Der letzte Punkt, den ich hier noch ansprechen kann, ist die Einkommensversicherung. Es geht um das Rentenniveau. Hier bildet sich ein neuer Konsens; das finde ich schon einmal gut.

Der Arbeitnehmerflügel der CDU hat, wie ich gehört habe, 45 Prozent angepeilt, Andrea Nahles schlägt ein Rentenniveau von 46 Prozent vor. Wir haben auf unserem letzten Parteitag unser Wahlprogramm beschlossen, nach dem das Rentenniveau nicht weiter sinken sollte. Das heißt, wir haben hier schon eine Orientierungsmarke. Die brauchen wir auch, weil sonst die Angehörigen der Mittelschicht, die wir für dieses System brauchen, nicht mehr erkennen können, dass ihr Einkommen anständig versichert ist.

Aber natürlich muss man das vernünftig finanzieren.

(Matthias W. Birkwald [DIE LINKE]: Wir haben einen Vorschlag gemacht!)

Dafür machen wir verschiedene Vorschläge: Wir wollen die Erwerbsbeteiligung von Frauen weiter vorantreiben;

(Matthias W. Birkwald [DIE LINKE]: Sehr gut!)

Zuwanderung kann zwar nicht kurzfristig, aber perspektivisch zur Finanzierung beitragen; auch die Erweiterung des Versichertenkreises im Rahmen einer Bürgerversicherung wird zumindest helfen, den demografischen Buckel zu bewältigen, und natürlich müssen wir durch eine alters- und alternsgerechte Gestaltung der Arbeitswelt die Voraussetzungen dafür schaffen,

(Matthias W. Birkwald [DIE LINKE]: Richtig!)

dass wir besser, länger und gesünder arbeiten können.

(Matthias W. Birkwald [DIE LINKE]: Macht die Linke mit!)

Das ist eine Finanzierungsgrundlage, die es erlaubt, dass sich eventuelle Beitragsanstiege im Rahmen halten.

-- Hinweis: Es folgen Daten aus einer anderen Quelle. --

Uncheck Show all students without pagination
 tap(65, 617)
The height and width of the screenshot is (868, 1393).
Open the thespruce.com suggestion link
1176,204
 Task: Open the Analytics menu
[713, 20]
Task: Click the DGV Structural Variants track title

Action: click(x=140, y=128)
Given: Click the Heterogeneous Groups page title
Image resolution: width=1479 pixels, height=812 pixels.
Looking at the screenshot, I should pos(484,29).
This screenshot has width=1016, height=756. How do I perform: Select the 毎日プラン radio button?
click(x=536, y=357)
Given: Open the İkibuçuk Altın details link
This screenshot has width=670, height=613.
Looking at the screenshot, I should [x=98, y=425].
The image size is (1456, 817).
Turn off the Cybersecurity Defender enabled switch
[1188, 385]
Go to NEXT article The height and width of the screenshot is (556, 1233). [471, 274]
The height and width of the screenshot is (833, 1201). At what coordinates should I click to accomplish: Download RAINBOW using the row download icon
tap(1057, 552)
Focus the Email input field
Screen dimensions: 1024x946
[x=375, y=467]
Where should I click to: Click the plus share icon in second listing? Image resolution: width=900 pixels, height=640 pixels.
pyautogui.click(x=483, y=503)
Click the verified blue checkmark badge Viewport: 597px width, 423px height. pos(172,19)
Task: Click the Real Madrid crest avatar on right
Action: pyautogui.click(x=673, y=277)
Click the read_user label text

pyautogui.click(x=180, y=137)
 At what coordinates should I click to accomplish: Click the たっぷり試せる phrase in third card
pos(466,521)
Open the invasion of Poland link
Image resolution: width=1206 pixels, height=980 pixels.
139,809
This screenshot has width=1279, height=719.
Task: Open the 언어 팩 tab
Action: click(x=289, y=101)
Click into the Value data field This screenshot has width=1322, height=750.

Wir könnten mit der Verbesserung der Finanzierung der Rentenversicherung sofort anfangen, wenn wir Dinge wie die Mütterrente nicht aus Beitragsgeldern, sondern aus Steuergeldern finanzieren würden.

(Beifall beim BÜNDNIS 90/DIE GRÜNEN sowie bei Abgeordneten der SPD)

Auch hier, muss man sagen, haben Sie von der Großen Koalition in den letzten vier Jahren wieder etwas versagt.

Meine Damen und Herren, Sie sehen also: Die Rentenpolitik von Bündnis 90/Die Grünen, unser Gesamtkonzept, das wir in dieser Debatte vorgelegt haben, versucht, das Wünschenswerte, das Machbare und das Notwendige zusammenzubringen und nachhaltig zu entwickeln. In Anlehnung an unsere Spitzenkandidatin Katrin Göring-Eckardt möchte ich auf jeden Fall sagen: Was wir hier vorschlagen – lesen Sie es im Internet nach –, das ist ein heißes Ding.

Danke schön.

(Beifall beim BÜNDNIS 90/DIE GRÜNEN – Heiterkeit bei Abgeordneten der CDU/CSU, der SPD und der LINKEN – Matthias W. Birkwald [DIE LINKE]: Der war gut!)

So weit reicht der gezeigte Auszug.